Candida dubliniensis at a cancer center.
Clin Infect Dis 2001 Apr 1;32(7):1034-8
PMID: 11264031
Candida dubliniensis, a germ tube-positive yeast first described
and identified as a cause of oral candidiasis in patients with acquired
immunodeficiency syndrome in Europe in 1995, has an expanding clinical
and geographic distribution that appears to be similar to that of
the other germ tube-positive yeast, Candida albicans.

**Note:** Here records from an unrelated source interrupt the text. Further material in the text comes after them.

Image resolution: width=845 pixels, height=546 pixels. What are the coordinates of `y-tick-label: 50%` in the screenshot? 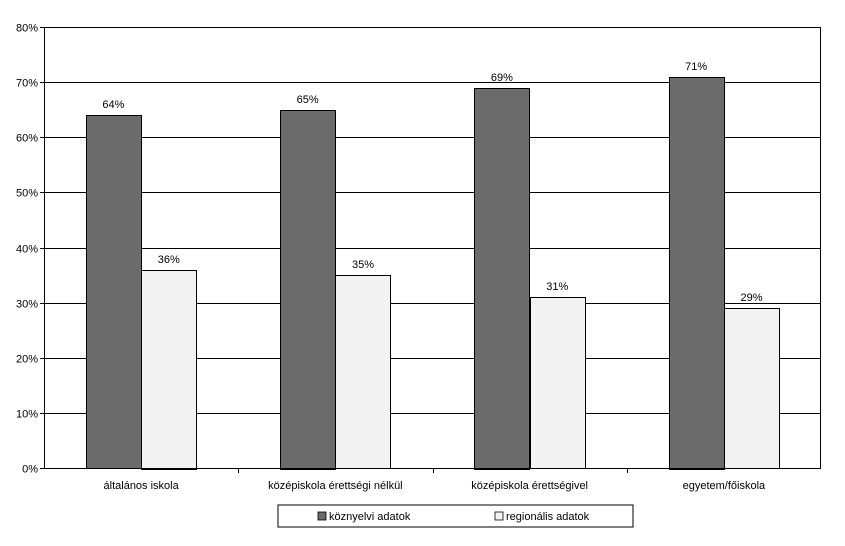 It's located at (27, 194).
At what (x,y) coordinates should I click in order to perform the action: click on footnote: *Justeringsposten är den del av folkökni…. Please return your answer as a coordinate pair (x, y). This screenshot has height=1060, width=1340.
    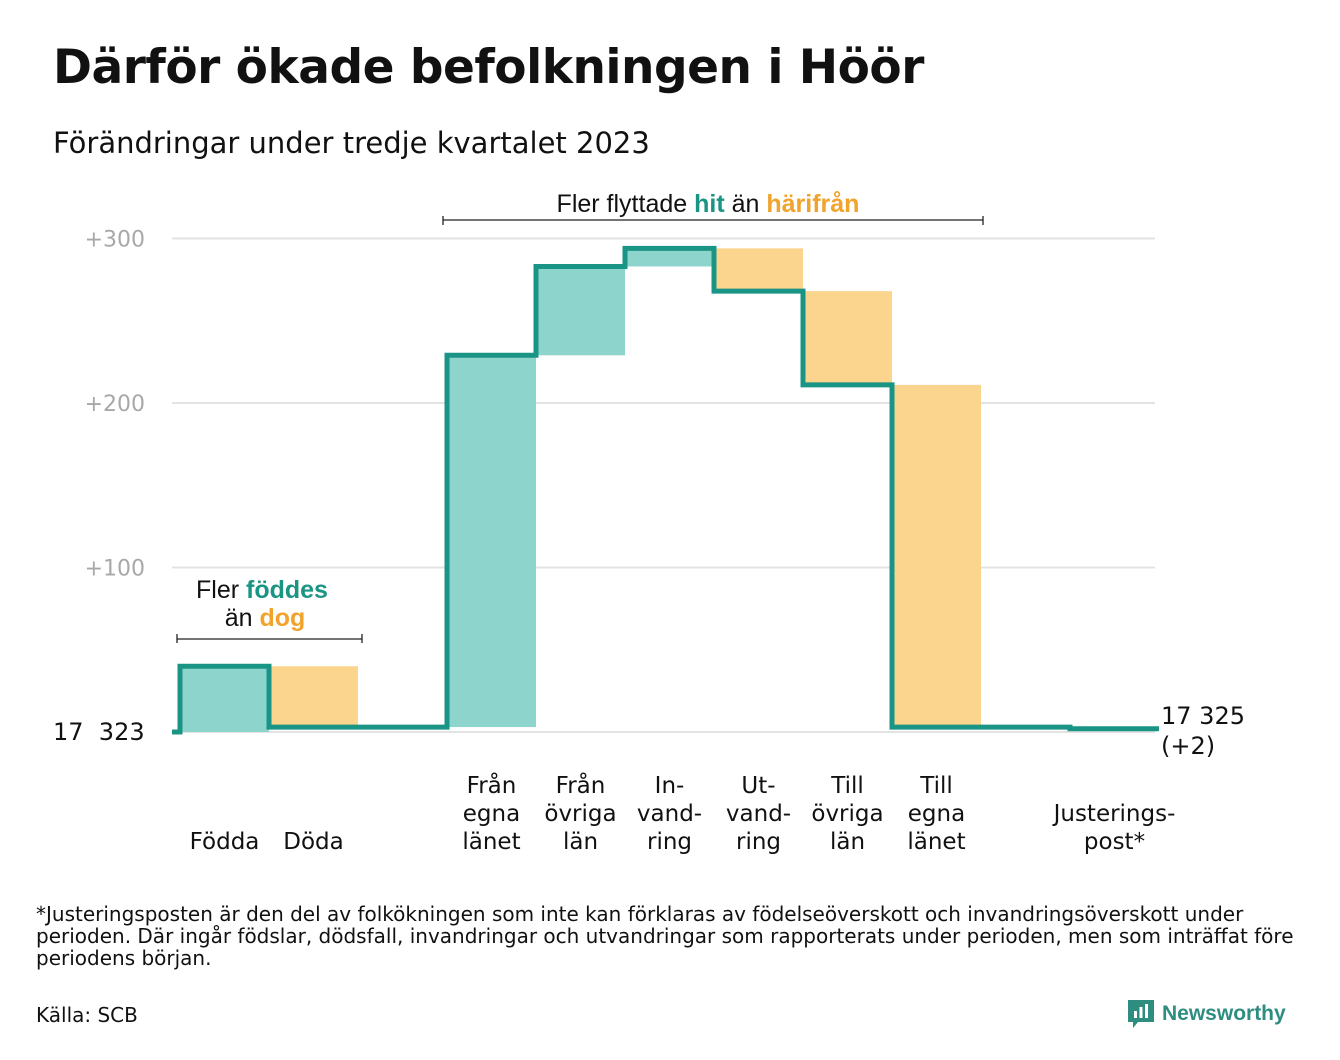
    Looking at the image, I should click on (665, 936).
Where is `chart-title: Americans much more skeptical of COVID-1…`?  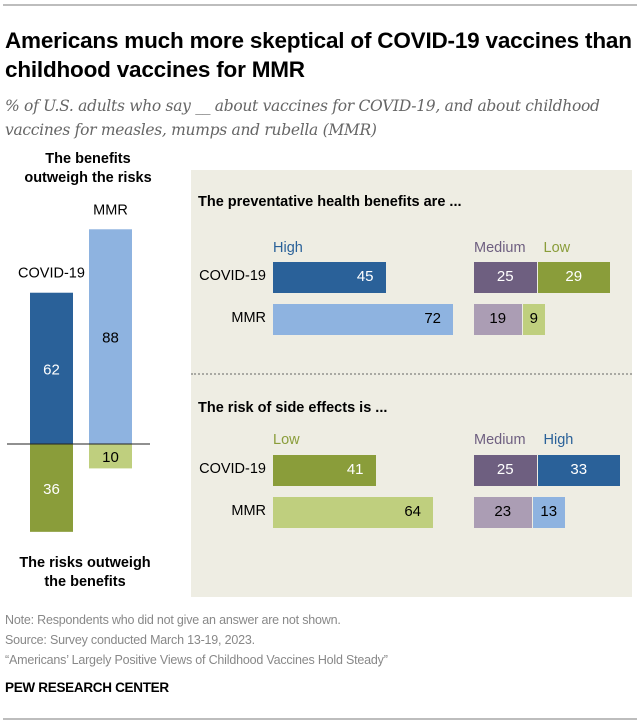
chart-title: Americans much more skeptical of COVID-1… is located at coordinates (318, 55).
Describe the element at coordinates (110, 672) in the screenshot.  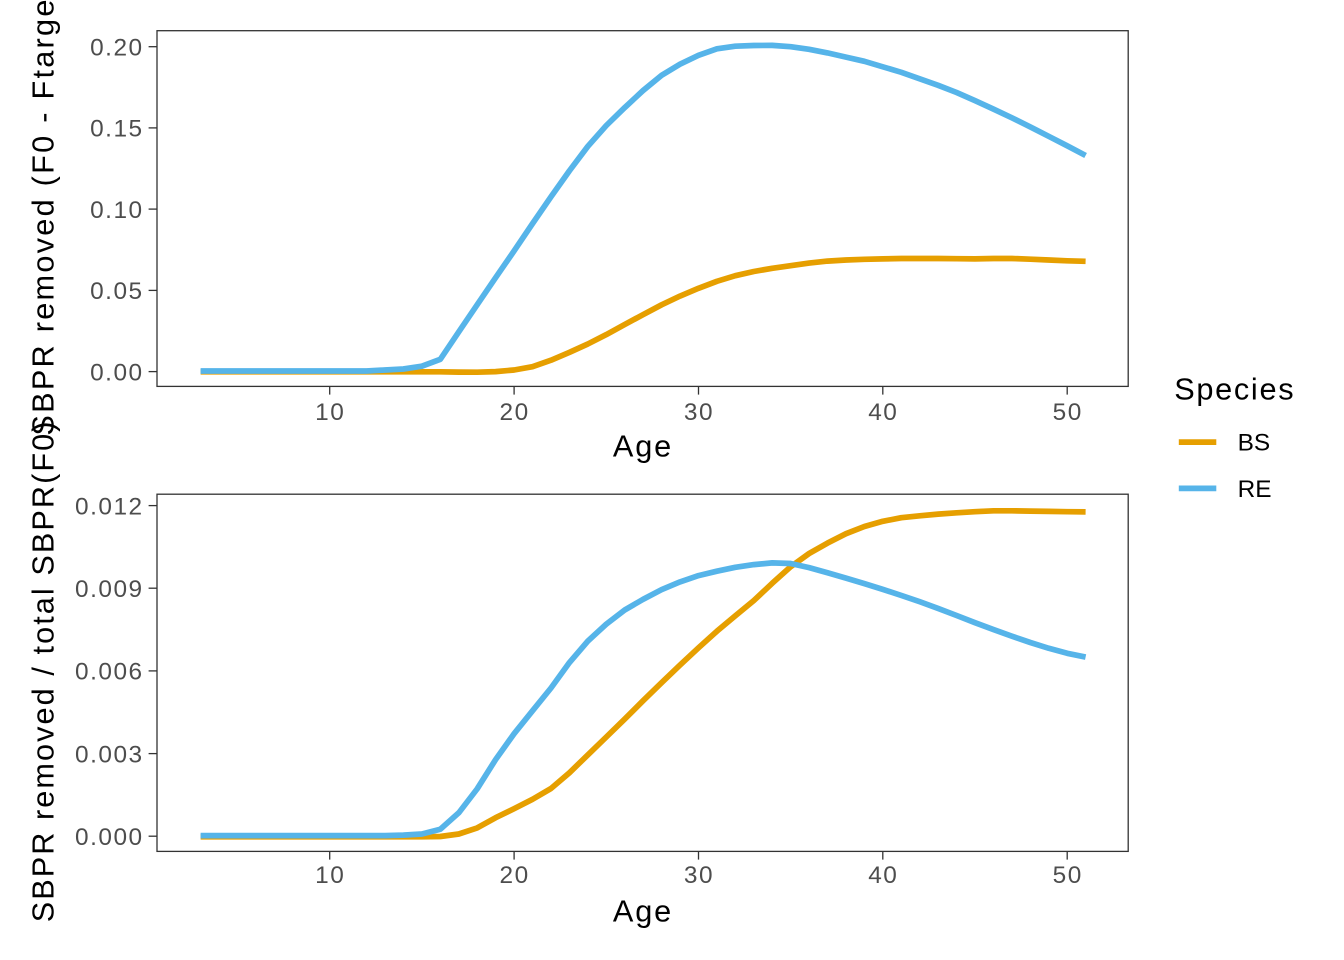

This study
determined the frequency, clinical spectrum, drug susceptibility
profile, and suitable methods for identification of this emerging
pathogen at a cancer center in 1998 and 1999. Twenty-two isolates
were recovered from 16 patients with solid-organ or hematologic
malignancies or acquired immunodeficiency syndrome. Two patients
with cancer had invasive infection, and 14 were colonized with fungus
or had superficial fungal infection. All isolates produced germ
tubes and chlamydospores at 37 degrees C, did not grow at 45 degrees
C, and gave negative reactions with d-xylose and alpha-methyl-d-glucoside
in the API 20 C AUX and ID 32 C yeast identification systems. Phenotypic
identification was confirmed by molecular beacon probe technology.
All isolates were susceptible to the antifungal drugs amphotericin
B, 5-fluorocytosine, fluconazole, itraconazole, and ketoconazole.